The King of Staten Island15¦ Blu-ray, DVD
The name Judd Apatow may well be one of the most well known names in Hollywood – that hasn’t been associated with heinous acts against females thankfully – but its more for his producing credits than directing.
Wearing his producer hat, Apatow has behind such flicks such as Anchorman: the Legend of Ron Burgundy, Superbad and Bridesmaids, to name just three.
His directing credits are less impressive, including his last, very poor effort, 2015’s literal Trainwreck.
For his latest stab at directing, he returns to more familiar ground, that of the coming of age genre.
Living on what many consider the least sexy part of New York – Staten Island – is stoner Scott (Pete Davidson). His home life is about to be severely disrupted as his sister is leaving home for college. As his father, a fire fighter, died in the line of duty when Scott was only seven, he will only have his mum Margie (Marisa Tomei) to look after him.

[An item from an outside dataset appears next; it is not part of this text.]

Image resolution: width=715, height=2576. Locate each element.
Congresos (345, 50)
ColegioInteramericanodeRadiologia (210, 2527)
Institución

To be fair, he should be able to look after himself, seeing that he’s 24-years-old, but Scott struggles with, well, life itself.
Things become even more chaotic at home, when his mum has the cheek to start dating again, even though it’s only been 17 years since his father died. To complicated matters, her beau Ray (Bill Burr), also happens to be a fire fighter.
With Scott cruising, in no particular direction up until this point in proceedings, these changes violently disrupt his casual outlook, forcing him to re-evaluate what the hell he’s going to do with the rest of his life.
The most important element to the coming of age flick – as Apatow knows full well – is that your main protagonist is king. Ironically, despite the film’s title, his main character is anything but. Davidson’s Scott is someone who is unequivocally impossible to love. Even if you take away the fact that he’s a stoner living at home at the age of 24, he lacks any kind of charisma that would want you to root for him.
To make matters worse, Apatow surrounds him with characters that are both far more interesting and endearing. There’s his occasional girlfriend Kelsey, played brilliantly by Brit Bel Powey, whose dream of making Staten Island a better place to live is a far more attractive story. And then you have his mother, featuring the ever-wonderful Tomei; her character’s plight again is far more intriguing than Scott’s. And then you have any of his friends he hangs out with. And then you have just the few brief scenes that Steve Buscemi pops up in; we know very little about his character, but even finding out more about him would have been a far better journey.
Apatow certainly doesn’t do himself – or his audience for that matter – any favours, by having the film drag its heels for an hour too long. Its two hour and 16 minute duration only cements the boredom that comes with it.
He clearly even throws in a botched attempt at theft in the latter stages, in a last ditched attempt to inject some excitement into proceedings, which has no discernible impact on the main protagonist. There are also scenes set in the fire station that producers of Chicago Fire would have swiftly dismissed for being subpar.
Unfortunately for Apatow his latest venture is neither as funny as it should be, nor as dramatic as it wants to be, meaning that it fails royally on all fronts.